══ Extract to read

Schools Technology

West Hartford Computer Science Teachers Make ‘Language of the Future’ Accessible To All

Conard student Nicole Lopez (left) and computer science teacher Jackie Corricelli with one of the Lego robots the students created. Photo credit: Jackie Palermo

Teachers at West Hartford’s Conard High School obtained a grant to buy ‘Exploring Computer Science’ class robots and have been working with elementary school students – all exciting ways in which computer science education and awareness are being increased.

By Jackie Palermo

Students at West Hartford’s Conard High School are using robots and working with fourth grade students from Smith STEM School – just two ways in which the computer science, the “language of the future,” is being made more accessible to all.

Michael McCarthy, a Conard High School teacher, wrote the Foundation for West Hartford Public School (FWHPS) grant that earned money to train teachers in computer science, and buy robot kits to use in the Exploring Computer Science course.

════

§ **Problem requirements**
According to the article on West Hartford computer science teachers, who wrote the FWHPS grant? Please rely on the article alone.

══ Material provided

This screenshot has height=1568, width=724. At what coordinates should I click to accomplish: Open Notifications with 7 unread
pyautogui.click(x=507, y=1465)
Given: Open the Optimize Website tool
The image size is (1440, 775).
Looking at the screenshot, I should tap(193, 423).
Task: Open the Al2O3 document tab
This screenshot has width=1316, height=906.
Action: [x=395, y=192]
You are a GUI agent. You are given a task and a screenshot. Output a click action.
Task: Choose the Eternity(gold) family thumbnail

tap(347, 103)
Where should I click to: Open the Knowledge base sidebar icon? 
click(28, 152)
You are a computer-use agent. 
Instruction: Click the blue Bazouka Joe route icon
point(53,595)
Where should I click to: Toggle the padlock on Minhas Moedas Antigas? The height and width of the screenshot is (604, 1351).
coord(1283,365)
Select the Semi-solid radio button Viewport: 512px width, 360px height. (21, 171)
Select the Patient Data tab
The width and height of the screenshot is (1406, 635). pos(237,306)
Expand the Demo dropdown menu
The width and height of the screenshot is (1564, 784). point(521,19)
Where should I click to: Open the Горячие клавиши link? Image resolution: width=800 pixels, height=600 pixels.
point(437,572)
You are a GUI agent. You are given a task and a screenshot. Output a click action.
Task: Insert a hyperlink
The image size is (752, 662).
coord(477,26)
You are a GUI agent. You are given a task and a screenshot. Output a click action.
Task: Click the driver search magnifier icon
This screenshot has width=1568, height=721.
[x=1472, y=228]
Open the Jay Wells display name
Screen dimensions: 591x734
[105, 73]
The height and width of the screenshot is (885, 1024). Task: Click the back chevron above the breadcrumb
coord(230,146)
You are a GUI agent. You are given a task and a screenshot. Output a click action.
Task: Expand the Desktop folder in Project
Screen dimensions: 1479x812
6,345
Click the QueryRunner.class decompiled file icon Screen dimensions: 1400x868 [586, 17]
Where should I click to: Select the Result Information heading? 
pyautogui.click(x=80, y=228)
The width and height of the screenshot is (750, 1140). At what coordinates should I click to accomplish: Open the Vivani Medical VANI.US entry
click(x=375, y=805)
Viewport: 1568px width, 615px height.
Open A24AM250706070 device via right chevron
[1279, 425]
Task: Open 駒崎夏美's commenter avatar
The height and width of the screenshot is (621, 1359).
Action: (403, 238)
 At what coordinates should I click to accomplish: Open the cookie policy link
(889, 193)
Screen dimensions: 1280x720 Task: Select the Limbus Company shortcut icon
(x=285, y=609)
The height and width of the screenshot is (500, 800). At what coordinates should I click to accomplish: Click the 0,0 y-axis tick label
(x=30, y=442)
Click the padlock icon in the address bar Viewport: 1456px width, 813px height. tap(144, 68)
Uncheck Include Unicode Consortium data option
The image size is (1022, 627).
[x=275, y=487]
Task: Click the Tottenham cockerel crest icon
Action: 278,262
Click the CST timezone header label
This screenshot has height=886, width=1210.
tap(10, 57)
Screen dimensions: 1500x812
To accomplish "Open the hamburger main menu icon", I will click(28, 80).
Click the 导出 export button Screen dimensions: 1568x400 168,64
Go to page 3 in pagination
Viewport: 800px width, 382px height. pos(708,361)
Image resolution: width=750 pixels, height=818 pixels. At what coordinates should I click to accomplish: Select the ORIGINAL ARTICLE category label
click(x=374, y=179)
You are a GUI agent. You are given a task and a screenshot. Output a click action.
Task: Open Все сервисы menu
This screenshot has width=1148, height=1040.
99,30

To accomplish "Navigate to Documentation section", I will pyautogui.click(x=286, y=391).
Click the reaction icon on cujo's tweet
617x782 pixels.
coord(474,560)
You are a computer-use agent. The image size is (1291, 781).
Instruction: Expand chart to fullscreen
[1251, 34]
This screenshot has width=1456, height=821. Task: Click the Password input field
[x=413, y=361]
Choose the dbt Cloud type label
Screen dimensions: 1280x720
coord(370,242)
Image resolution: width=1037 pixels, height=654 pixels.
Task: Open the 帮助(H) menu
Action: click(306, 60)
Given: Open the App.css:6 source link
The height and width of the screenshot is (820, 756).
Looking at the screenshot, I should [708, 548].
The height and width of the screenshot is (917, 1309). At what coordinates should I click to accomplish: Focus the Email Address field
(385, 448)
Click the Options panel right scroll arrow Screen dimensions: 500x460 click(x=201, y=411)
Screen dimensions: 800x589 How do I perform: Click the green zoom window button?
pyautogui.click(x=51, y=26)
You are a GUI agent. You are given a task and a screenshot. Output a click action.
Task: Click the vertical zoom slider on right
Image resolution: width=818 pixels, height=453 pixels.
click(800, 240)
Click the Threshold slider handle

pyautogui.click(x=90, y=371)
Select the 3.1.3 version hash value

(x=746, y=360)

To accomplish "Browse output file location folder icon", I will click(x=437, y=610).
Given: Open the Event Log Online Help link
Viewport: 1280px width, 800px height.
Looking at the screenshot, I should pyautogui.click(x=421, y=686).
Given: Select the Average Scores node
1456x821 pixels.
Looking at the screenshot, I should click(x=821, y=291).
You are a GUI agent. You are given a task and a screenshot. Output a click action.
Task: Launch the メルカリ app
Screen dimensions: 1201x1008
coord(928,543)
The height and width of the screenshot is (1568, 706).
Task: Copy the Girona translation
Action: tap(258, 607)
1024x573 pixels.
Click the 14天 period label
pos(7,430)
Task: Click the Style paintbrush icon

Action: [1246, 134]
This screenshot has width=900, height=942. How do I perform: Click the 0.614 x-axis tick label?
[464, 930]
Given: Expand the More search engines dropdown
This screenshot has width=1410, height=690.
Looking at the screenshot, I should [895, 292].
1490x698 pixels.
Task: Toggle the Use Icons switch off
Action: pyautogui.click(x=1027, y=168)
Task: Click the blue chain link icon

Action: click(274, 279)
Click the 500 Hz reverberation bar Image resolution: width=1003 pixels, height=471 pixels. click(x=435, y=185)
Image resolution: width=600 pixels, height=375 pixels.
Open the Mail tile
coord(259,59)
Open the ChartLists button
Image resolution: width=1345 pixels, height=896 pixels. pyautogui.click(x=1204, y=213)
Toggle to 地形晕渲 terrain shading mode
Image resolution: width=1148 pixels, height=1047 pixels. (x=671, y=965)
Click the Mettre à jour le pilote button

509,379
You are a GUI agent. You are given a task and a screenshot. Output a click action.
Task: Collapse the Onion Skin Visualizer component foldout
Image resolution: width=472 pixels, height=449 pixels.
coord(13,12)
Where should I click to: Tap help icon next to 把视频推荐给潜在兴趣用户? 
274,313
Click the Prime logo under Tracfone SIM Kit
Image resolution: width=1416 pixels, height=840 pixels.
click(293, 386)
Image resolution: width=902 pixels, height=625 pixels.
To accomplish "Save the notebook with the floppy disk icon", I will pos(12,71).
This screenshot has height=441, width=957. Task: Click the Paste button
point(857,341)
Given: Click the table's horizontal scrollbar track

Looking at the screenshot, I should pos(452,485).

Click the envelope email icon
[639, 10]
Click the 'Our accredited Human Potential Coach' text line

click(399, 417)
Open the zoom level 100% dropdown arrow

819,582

════

§ **Response**
Michael McCarthy, a Conard High School teacher.